报告题目:Desorption-Mediated Polymer Dynamics at Solid/Liquid Interfaces
报告人:王大鹏
报告时间:5月8日(周三)16:00
报告地点:晶体所二楼报告厅
报告人简介
王大鹏,研究员,2013年1月在德国马克斯普朗克高分子所/美因茨大学获得博士学位,2013年1月至2017年4月分别在德国马普高分子所、美国科罗拉多大学从事博士后研究。曾先后获得德国马普国际奖学金和DAAD奖学金,2019年被世界胶体界面协会评选为胶体界面领域世界杰出青年学者。2017年5月入职中国科学院长春应化所高分子物理与化学国家重点实验室任研究员。主要研究方向为单分子荧光方法学,高分子表界面物理和异常扩散理论与模拟。通过运用和改进单分子技术手段,首次观测并证实了一系列高分子在表界面的异常行为,改变了人们对经典高分子体系的认识。以第一作者或通讯作者在Phys. Rev. Lett., J. Am. Chem. Soc., Adv. Mater.和ACS Nano等期刊发表文章十余篇,其中,发表在Phys. Rev. Lett.和J. Am. Chem. Soc.上关于高分子界面构象和界面动力学的文章分别被选为当期的研究亮点工作。
报告摘要
Theoretical predictions have suggested that molecular motion at interfaces – which influences processes including heterogeneous catalysis, (bio)chemical sensing, lubrication/adhesion, and nanomaterial self-assembly – may be dominated by hypothetical “hops” through the adjacent liquid phase, where a diffusing molecule re-adsorbs after a given hop according to a probabilistic “sticking coefficient”. Here, we used three-dimensional (3D) single molecule tracking to explicitly visualize this process for human serum albumin at solid/liquid interfaces that exert varying electrostatic interactions on the biomacromolecule. Following desorption from the interface, a molecule experienced multiple unproductive surface encounters before re-adsorption. An average of ~7 surface collisions was required for the repulsive surfaces, decreasing to ~2.5 for surfaces that were more attractive. The hops themselves were also influenced by long-range interactions, with increased electrostatic repulsion causing hops of longer duration and distance. These findings explicitly demonstrate that interfacial diffusion is dominated by biased 3D Brownian motion involving bulk−surface coupling, and that it can be controlled by influencing short- and long-range adsorbate-surface interactions.

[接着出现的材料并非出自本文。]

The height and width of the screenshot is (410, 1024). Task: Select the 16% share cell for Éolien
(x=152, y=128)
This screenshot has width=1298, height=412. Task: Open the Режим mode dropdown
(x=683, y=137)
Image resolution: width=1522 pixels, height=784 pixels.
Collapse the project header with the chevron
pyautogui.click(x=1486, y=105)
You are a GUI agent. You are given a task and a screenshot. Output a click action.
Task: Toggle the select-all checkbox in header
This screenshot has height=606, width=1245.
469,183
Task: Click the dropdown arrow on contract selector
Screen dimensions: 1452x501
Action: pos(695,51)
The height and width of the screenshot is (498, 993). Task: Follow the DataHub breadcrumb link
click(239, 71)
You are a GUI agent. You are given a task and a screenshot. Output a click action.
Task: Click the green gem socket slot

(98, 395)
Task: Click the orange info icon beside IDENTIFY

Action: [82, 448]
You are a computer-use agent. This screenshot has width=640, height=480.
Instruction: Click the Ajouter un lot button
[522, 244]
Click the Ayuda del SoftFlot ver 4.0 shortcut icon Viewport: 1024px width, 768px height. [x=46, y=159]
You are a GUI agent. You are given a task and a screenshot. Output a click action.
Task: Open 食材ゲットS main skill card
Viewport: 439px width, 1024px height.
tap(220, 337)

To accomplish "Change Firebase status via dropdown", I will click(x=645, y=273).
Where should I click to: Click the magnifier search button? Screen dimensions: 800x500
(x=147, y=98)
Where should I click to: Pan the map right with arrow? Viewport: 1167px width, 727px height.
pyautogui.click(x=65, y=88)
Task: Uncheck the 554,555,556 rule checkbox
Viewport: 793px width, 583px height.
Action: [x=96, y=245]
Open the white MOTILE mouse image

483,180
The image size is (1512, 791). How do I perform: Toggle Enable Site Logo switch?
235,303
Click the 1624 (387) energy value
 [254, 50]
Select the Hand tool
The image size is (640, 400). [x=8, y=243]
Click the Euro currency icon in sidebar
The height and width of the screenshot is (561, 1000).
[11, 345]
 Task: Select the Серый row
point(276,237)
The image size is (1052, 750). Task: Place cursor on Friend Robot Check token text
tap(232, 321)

Recently developed single-molecule tracking techniques allow us to image millions of individual molecules dynamically at solid/liquid and liquid/liquid interfaces. These high-throughput single-molecule experiments go beyond understanding the average behavior of adsorbates and enable us to probe variability in surface chemistry, molecular conformations, and adsorbate dynamics. Making such measurements, we often find that the behavior is much richer and more interesting than conventional wisdom suggests. In this abstract, we demonstrated that a process of desorption—readsorption at interfaces can result in plenty of anomalous behaviors that can be quantitatively modeled by continuous time random walk statistics.